While studying chemical engineering as an exchange student at the Hong Kong University of Science and Technology, I would often look to the music collection at the campus library as a respite to the heat and frenetic pace of Hong Kong. It was through this collection that I discovered Kitaro’s Silk Road recordings and became enamored with China’s Xinjiang Uighur Autonomous Region. This region which borders Afghanistan, India, Kazakhstan, Kyrgyzstan, Mongolia Pakistan, and Tajikistan is home to a large population of muslim Uighurs whose cuisine reflects a mix of Central Asian influences that make it want of my favorite cuisines. Uighur food is gaining in popularity and small street stalls are popping up all over China’s largest cities serving lamb skewers or chuar. During summer evenings in Beijing, smoke from the charcoal grill ofmy local street stall would filter up to my apartment and at less than $.50 per skewer, they were always an irresistible treat. Luckily they are super easy to prepare. I have shared my own version for lamb skewers, but this works equally well with chicken or beef. I like to toss the meat in all the seasonings ahead of time to allow the spices to really adhere to the meat, but if you are running short on time, it’s not absolutely necessary.
Xinjiang-style Lamb Skewers
2 lbs. boneless lamb (I like to use leg of lamb)
2 -3 Tbs whole cumin
1 Tbs sea-salt
1-2 Tbs whole coriander
1-2 Tbs minced garlic
1 Tbs chili flakes
1. Slice the lamb into small bite-size cubes. I prefer cubes on the smaller side since I feel this allows for more of the surface to char while being grilled. Be sure not to trim off all of the fat. You want some of the fat on the skewers to keep the meat from drying out. In fact, when I asked my local street stall owner, he insisted that 1/4 of the meat should be fat. Much of the fat melts away during cooking and when the liquid fat drips on to hot charcoal it smokes and adds a lot of flavor to the meat. So please, don’t trim all of the fat off. If using chicken, I prefer to use boneless chicken thighs which also have a higher fat content and stay moist on the grill.

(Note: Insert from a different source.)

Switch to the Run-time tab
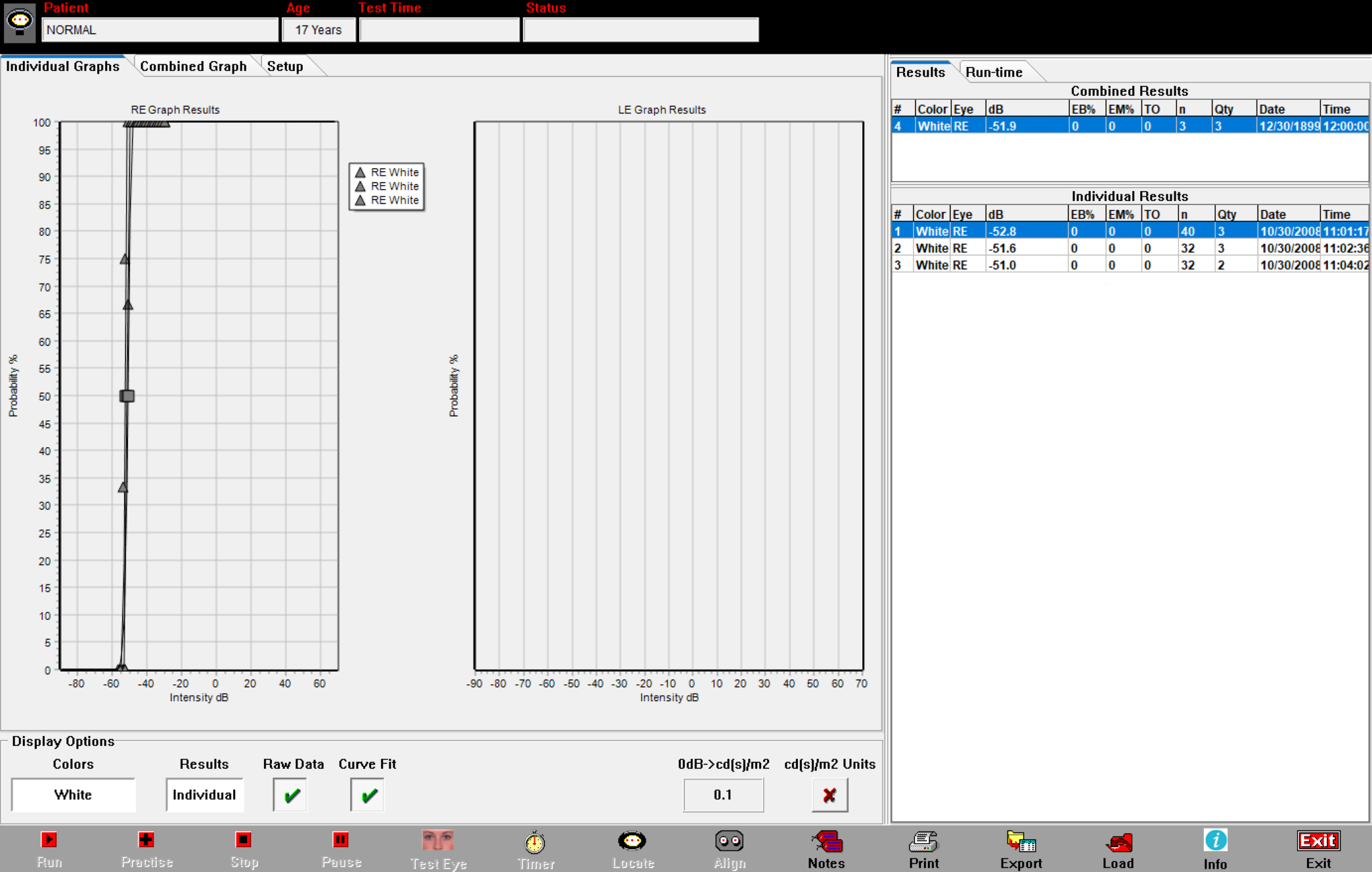The width and height of the screenshot is (1372, 872). point(993,72)
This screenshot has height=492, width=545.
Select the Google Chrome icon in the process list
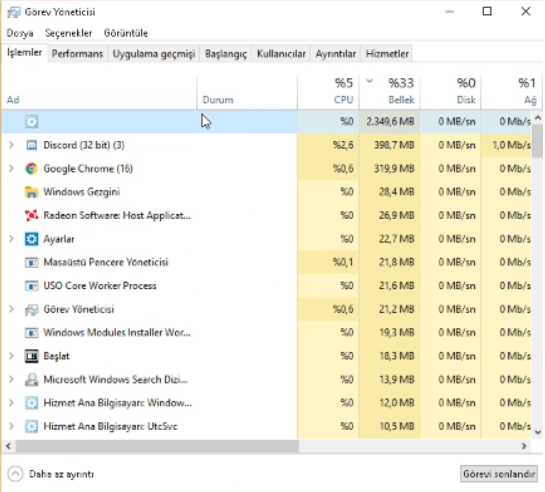31,169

2. Lightly pound the cumin, salt, and coriander in a mortar and pestle to break down the spices a bit. This will release some of the flavors, however, you don’t want to completely pulverize the spices. You want to insure that you have some whole pieces of spices. They will form a delicious crust on the meat. Mix the remaining spices with the lamb and toss to coat. I sometimes add a little bit of olive oil if the meat looks dry or is really lean.
3. Threat the meat on to bamboo skewers. Be sure not to leave gaps and try to make the skewers even so that the meat all cooks at the same rate. It helps if you soak the skewers for an hour beforehand so that they don’t burn on the grill.
4. Grill over medium to high heat. Depending on the size of the skewers and the heat of the grill, this can take anywhere from 5 to 10 minutes.
Enjoy! I like to serve these with some steamed rice, yogurt, and salted tomato slices.